Low level taxonomic assignment when using open-reference clustering


I am trying to cluster unique sequences after DADA2 by the vserach plugin. Here is my command:
#------------ open ref --------------
qiime vsearch cluster-features-open-reference
--i-table ../table.qza
--i-sequences ../rep-seqs.qza
--i-reference-sequences ../classifierTrain/gg_13_8_otus/rep_set/85_otus.qza
--p-perc-identity 0.85
--o-clustered-table ./openRef/gg-85/table-ref-85.qza
--o-clustered-sequences ./openRef/gg-85/cluster-rep-seq-ref-85.qza
--o-new-reference-sequences ./openRef/gg-85/new-rep-seq-ref-85.qza

For the cluster table, I further classify them by using the trained classifier from greengeen files 85_otus.fasta, 85_otu_taxonomy. The classifier is train by

qiime feature-classifier fit-classifier-naive-bayes
--i-reference-reads ../classifierTrain/gg_13_8_otus/rep_set/85-otus-seqs.qza
--i-reference-taxonomy ../classifierTrain/gg_13_8_otus/taxonomy/85-otu-taxonomy.qza
--o-classifier ../classifierTrain/classifier-85-paired.qza

The question is after assignment, all of OTUs are assigned only on 'Bacteria' level without other level information, e.g., genus, even for those OTUs from green geen database. See the follows:

When applying close reference or open-reference clustering at 97%, they all look fine. Any ideal on why the assignment doesn't work in open-reference at 85%?

Thanks in advance.


Hi @lindd,
The reference sequences used for feature classification do not need to match the OTU % id used for OTU picking. In fact, I would never use 85% OTU representative sequences for sequence classification of real data (we use the 85% in the tutorial to speed things up, but not for real analysis). I would always use the 99% OTUs for training classifiers.

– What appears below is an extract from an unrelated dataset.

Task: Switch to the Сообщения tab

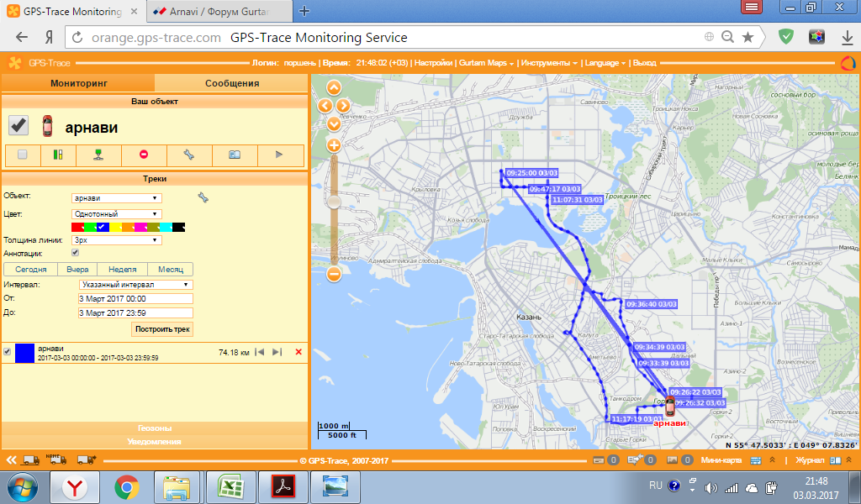Action: (232, 83)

So your results could be simply due to training a very uninformative classifier. Classify all query sequences with the 99% OTUs and see if that improves matters.

I hope that helps!

Thanks @Nicholas_Bokulich. i have tried to classify 85% clustered OTUs on the classifier train based on 99% OTUs from databases. Got the following results. Looks those OTUs from databased can be well classified but the others are still not able to be finely classified. Do you have any explain on this?



Sounds like you are having similar issues to this forum post. The 99% classifier is obviously working, as many of your features are being classified deeply.

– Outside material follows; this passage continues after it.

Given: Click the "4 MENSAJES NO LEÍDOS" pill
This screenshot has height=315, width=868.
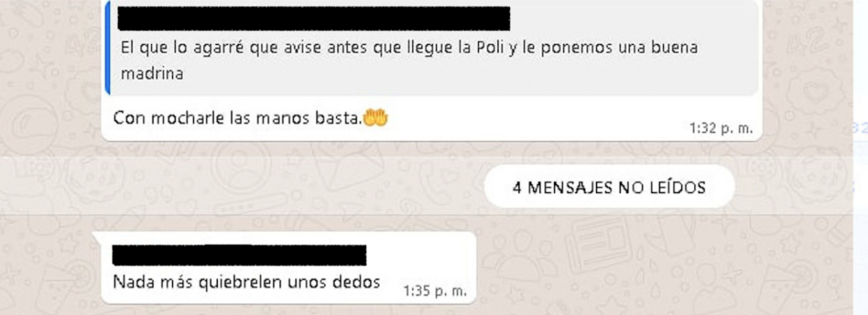Looking at the screenshot, I should pos(609,187).
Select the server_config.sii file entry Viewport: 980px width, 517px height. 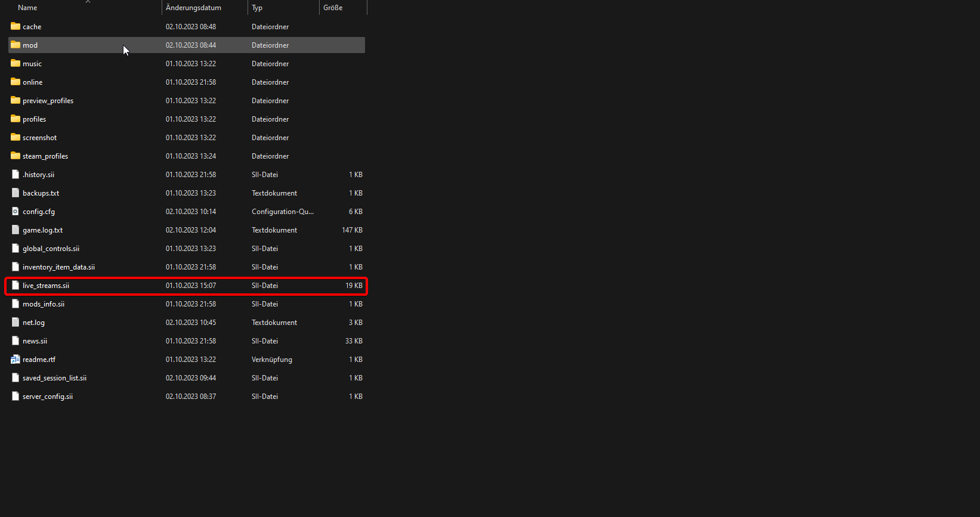click(48, 397)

There is also a very clear pattern here that suggests that you have the same problem as described in that other thread (non-target DNA): the closed-reference OTUs (these have numbers as IDs) are all classified, but none of the open-reference OTUs (IDs are long strings of letters/numbers) are being classified.

I recommend BLASTing some of the unclassified OTUs to see if they match to, e.g., host DNA (e.g., if your samples are from human, mouse, plant). PhiX may be another issue. Check out that other forum post for a good discussion of:

  1. different problems that can cause this issue
  2. how to diagnose the problem
  3. how to fix the problem by filtering
  4. how to prevent the problem to begin with (e.g., with deblur or dada2)

I hope that helps!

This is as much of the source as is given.